VectorQuantizedAutoencoderConfig

No extra fields beyond the base quantized family.

GumbelQuantizedAutoencoderConfig

Field Meaning
temperature Initial Gumbel-softmax temperature.
min_temperature Lower bound for the annealed temperature.
anneal_rate Multiplicative decay controlling how fast the temperature cools.

FiniteScalarQuantizedAutoencoderConfig

Field Meaning
num_levels Number of scalar quantization levels per latent feature.

ResidualFiniteScalarQuantizedAutoencoderConfig

Field Meaning
num_levels Number of scalar levels per residual quantizer.
num_quantizers Number of residual scalar quantization stages.

ProductQuantizedAutoencoderConfig

Field Meaning
num_codebooks Number of product-quantization subspaces. latent_dim must be divisible by this value.

OptimizedProductQuantizedAutoencoderConfig

No extra fields beyond ProductQuantizedAutoencoderConfig.

OPQVAE keeps the same codebook and assignment settings as PQVAE, but learns an orthogonal rotation over the latent space before subspace splitting. In practice this means:

  • num_codebooks still controls how many PQ subspaces are used.
  • sinkhorn_epsilon still accepts either one shared value or one value per codebook slot.
  • kmeans_init, use_ema_codebook, and dead_code_reset behave the same way as in PQVAE.

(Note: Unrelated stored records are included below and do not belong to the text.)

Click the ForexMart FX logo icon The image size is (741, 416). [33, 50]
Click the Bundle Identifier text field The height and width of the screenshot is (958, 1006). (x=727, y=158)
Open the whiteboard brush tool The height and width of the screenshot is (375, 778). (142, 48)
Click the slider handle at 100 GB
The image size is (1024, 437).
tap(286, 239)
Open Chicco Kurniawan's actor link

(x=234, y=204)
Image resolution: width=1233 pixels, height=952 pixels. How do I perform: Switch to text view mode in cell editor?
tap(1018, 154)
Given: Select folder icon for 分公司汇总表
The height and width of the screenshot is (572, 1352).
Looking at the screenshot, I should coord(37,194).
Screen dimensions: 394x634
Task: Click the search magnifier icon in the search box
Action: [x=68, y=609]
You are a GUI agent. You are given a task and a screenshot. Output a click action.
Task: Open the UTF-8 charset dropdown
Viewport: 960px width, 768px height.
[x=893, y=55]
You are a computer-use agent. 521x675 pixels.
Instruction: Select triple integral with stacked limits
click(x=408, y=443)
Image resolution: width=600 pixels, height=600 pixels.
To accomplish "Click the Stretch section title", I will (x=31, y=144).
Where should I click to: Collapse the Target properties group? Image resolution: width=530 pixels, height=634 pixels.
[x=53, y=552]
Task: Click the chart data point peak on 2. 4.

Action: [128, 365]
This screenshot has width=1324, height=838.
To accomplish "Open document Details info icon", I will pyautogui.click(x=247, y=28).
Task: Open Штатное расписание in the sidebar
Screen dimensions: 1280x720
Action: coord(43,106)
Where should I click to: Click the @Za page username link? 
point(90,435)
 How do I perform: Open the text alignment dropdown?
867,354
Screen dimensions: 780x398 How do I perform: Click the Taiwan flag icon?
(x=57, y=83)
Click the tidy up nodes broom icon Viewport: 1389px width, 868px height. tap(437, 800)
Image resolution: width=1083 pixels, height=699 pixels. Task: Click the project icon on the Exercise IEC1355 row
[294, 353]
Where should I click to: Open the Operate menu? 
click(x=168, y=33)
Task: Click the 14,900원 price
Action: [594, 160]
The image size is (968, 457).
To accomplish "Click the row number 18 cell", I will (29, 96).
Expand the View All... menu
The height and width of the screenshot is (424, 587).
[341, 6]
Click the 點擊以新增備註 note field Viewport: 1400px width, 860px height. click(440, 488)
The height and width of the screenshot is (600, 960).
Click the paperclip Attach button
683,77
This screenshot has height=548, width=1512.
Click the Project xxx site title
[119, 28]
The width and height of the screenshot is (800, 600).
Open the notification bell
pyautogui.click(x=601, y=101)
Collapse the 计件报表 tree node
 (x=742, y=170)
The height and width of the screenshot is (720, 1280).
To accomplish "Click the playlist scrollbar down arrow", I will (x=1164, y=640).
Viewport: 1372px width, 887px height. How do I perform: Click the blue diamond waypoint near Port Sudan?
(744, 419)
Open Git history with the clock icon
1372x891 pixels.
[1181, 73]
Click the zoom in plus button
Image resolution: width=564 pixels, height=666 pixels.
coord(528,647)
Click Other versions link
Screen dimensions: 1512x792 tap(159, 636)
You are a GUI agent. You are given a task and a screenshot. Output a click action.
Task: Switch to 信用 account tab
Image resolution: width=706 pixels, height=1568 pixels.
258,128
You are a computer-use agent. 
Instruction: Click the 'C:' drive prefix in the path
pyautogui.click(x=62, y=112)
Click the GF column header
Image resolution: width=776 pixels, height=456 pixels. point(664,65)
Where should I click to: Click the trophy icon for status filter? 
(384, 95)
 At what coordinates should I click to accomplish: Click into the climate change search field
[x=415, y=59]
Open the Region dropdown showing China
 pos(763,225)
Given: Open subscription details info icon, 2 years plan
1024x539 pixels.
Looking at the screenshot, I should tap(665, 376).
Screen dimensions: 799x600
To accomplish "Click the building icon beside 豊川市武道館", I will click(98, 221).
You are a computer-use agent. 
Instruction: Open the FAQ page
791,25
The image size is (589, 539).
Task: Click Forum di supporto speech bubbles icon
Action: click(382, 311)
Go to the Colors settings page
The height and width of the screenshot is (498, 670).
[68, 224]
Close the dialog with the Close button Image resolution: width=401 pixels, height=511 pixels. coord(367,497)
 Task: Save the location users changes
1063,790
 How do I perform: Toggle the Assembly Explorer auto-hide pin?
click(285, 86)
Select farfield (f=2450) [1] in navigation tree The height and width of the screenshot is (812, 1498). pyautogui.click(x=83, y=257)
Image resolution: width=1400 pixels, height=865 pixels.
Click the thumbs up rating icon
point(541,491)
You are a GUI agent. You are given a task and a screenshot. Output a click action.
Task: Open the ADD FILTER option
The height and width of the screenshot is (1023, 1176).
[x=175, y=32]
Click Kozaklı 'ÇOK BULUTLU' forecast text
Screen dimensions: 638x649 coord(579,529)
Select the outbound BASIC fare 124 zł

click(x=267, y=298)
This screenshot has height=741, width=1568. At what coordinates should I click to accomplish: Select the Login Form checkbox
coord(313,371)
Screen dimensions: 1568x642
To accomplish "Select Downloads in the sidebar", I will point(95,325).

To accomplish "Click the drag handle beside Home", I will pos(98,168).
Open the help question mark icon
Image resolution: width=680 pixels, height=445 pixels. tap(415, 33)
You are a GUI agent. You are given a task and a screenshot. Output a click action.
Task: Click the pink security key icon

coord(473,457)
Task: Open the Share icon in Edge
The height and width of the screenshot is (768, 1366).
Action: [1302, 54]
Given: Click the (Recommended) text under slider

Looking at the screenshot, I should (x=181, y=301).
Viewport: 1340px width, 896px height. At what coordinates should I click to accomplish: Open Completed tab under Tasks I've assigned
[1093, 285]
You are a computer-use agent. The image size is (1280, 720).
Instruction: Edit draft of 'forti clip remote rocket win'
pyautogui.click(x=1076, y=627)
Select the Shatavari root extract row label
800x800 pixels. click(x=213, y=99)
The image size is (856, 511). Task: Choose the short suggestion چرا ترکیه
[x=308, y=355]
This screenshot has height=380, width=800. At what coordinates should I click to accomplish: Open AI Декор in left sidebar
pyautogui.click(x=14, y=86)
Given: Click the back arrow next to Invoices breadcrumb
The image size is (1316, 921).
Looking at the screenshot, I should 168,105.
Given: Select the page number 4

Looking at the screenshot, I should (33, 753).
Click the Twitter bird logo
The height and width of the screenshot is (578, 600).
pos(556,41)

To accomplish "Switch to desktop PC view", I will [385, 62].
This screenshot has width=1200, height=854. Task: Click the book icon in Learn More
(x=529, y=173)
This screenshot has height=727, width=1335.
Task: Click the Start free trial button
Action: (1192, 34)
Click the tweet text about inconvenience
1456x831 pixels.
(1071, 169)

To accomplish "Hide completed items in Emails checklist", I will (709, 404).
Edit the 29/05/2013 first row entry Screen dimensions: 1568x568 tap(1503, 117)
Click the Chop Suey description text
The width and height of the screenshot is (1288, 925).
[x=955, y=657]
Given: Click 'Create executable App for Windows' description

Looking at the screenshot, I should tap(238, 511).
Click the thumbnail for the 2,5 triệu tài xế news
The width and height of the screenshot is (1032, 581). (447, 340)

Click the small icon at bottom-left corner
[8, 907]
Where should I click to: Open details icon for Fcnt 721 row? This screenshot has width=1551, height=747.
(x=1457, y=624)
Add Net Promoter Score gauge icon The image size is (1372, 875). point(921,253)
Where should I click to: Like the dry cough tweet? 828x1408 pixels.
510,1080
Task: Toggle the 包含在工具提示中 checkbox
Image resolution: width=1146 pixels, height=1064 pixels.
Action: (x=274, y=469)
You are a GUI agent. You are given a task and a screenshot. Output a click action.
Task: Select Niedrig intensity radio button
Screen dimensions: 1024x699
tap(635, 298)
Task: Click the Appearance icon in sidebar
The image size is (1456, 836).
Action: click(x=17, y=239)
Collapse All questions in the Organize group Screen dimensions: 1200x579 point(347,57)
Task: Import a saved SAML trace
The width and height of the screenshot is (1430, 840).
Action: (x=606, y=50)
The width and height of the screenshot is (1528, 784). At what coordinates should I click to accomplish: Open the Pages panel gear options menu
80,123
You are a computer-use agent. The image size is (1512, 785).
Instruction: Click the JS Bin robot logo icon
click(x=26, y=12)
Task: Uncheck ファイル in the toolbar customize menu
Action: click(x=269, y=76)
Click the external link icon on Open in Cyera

ResidualQuantizedAutoencoderConfig

Field Meaning
num_quantizers Number of residual vector quantization stages applied in sequence.

HierarchicalVectorQuantizedAutoencoderConfig

Field Meaning
top_latent_dim Width of the top-level codebook latents before they are combined with bottom-level latents.

Trainer Configs

TrainingConfig

Evaluate metric short names exposed by the terminal logger, display_metrics, and save_best_by are:

  • loss
  • recon
  • binary
  • bal
  • decor
  • sparse
  • topk
  • kl-sparse
  • contract
  • mmd
  • adv
  • disc
  • commit
  • book
  • kl
  • free-kl
  • codes
  • usage
  • ppl
  • dead
  • coll
Field Meaning
output_dir Directory where checkpoints, exported models, and metrics are written.
epochs Maximum training epochs. Use 0 together with patience for early-stop-only training.
patience Early stopping patience in epochs without validation improvement.
learning_rate Base optimizer learning rate.
optimizer_name Optimizer choice: adam, adamw, sgd, rmsprop, or adagrad.
weight_decay Weight decay passed to the optimizer.
lr_scheduler_type Learning-rate schedule: none, constant, linear, or cosine.
warmup_epochs Number of epochs used for learning-rate warmup before the main scheduler takes over.
grad_clip_norm If set, clip gradient norm to this value after backpropagation.
batch_size Batch size used to build train/validation/test dataloaders.
full_dataset_as_splits If true, reuse the full dataset for train, validation, and test instead of splitting it.
device Device target such as auto, cpu, cuda, or mps.
seed Global random seed for reproducibility.
save_best_by Validation metric short names used to save best checkpoints. loss writes to best/; extra names such as commit write to best-commit/. Each metric is minimized exactly as named, with no fallback aliases.
display_metrics Optional mapping from metric short names to booleans. Omitted names default to true; set a name to false to hide it from batch, epoch, and final evaluation logs.
log_memory If true, emit MEM lines after train, validation, and final test passes. CUDA logs allocated, reserved, and peak memory; MPS logs best-effort allocated/reserved figures when available.
show_only_best_epochs If true, only emit compact summaries for best-validation epochs instead of every epoch.
advice If true, append trainer-generated tuning suggestions after the run.

AdversarialAutoencoderTrainingConfig

Field Meaning
discriminator_learning_rate Optional learning rate override for the discriminator optimizer.
generator_learning_rate Optional learning rate override for the generator or autoencoder optimizer.
discriminator_steps Number of discriminator updates per generator-style update.

FactorVariationalAutoencoderTrainingConfig

Field Meaning
discriminator_learning_rate Optional learning rate override for the FactorVAE discriminator.
discriminator_steps Number of discriminator updates per training iteration.